Long Span
Glulam's primary structural opportunity is long span. By building up section depth from multiple lamellae, glulam beams can span distances that solid timber cannot approach: 20 m, 30 m, and beyond for straight beams, with curved arches and portal frames achieving significantly greater spans.
This capability positions glulam as a direct alternative to steel and concrete for large-span structures: sports halls, performance venues, exhibition spaces, commercial roofs, airport terminals, and pedestrian and vehicular bridges. The strength-to-weight ratio of glulam is favourable, a glulam beam weighs significantly less than an equivalent steel or concrete member, which can translate to smaller foundations, lighter crane requirements, and reduced seismic forces.

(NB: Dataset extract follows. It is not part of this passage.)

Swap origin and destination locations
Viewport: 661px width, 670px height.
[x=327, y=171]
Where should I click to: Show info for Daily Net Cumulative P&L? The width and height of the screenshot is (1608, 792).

Figure 3: A modern pedestrian bridge in Neckartenzlingen uses a gracefully curved glulam timber arch as its main span.

Figure 4: Sydney Fish Market beams during installation
Prefab Processing
Glulam members are routinely CNC-machined before dispatch. Connection slots, bolt holes, bearing rebates, notches, and surface profiles are cut with high precision, enabling complex connection geometries and tight tolerances that would be difficult or impossible to achieve with site-based cutting. This precision supports the prefabrication workflow that characterises modern mass timber construction and allows glulam to integrate seamlessly with CLT panels, steel connectors, and concrete elements in hybrid structures.
Three-Dimensional Form
Glulam's layered manufacturing process allows members to be curved during pressing. Lamellae are placed into a curved jig before the adhesive cures, producing a permanently curved element. This enables single-curvature forms (arches, portal frames, curved beams) and, with more advanced manufacturing, double-curvature forms (twisted or warped surfaces).
This is a distinctive capability. Few other timber, steel or concrete alternatives can achieve complex curved forms as efficiently as glulam. Projects like Bunjil Place in Melbourne demonstrate the architectural potential of curved glulam at building scale. The minimum curve radius is approximately 100 times the lamella thickness. Thinner lamellae enable tighter curves, this is one reason lamella thickness is a design consideration, not just a structural parameter.

Figure 5: Bunjil Place in Melbourne, dispalying a complex array of curved GLT elements
Natural Material and Biophilic Quality
Glulam is frequently specified as an expressed elements, serving both structural and architectural roles. The natural wood grain, warmth, and tactile quality of exposed glulam contribute to biophilic design outcomes: reduced occupant stress, improved comfort, and enhanced perceptions of interior quality.
Manufacturers offer glulam in different appearance grades. For expressed applications, high-quality surface finishes with minimal defects can be specified. For concealed applications (behind linings or cladding), lower appearance grades reduce cost without affecting structural performance.
Carbon Storage
Glulam stores atmospheric carbon captured during tree growth. Like CLT, a cubic metre of glulam typically stores more CO₂ than is emitted during its manufacture, transport, and installation. Environmental claims should be verified through product-specific Environmental Product Declarations (EPDs) and chain-of-custody certification (FSC or PEFC).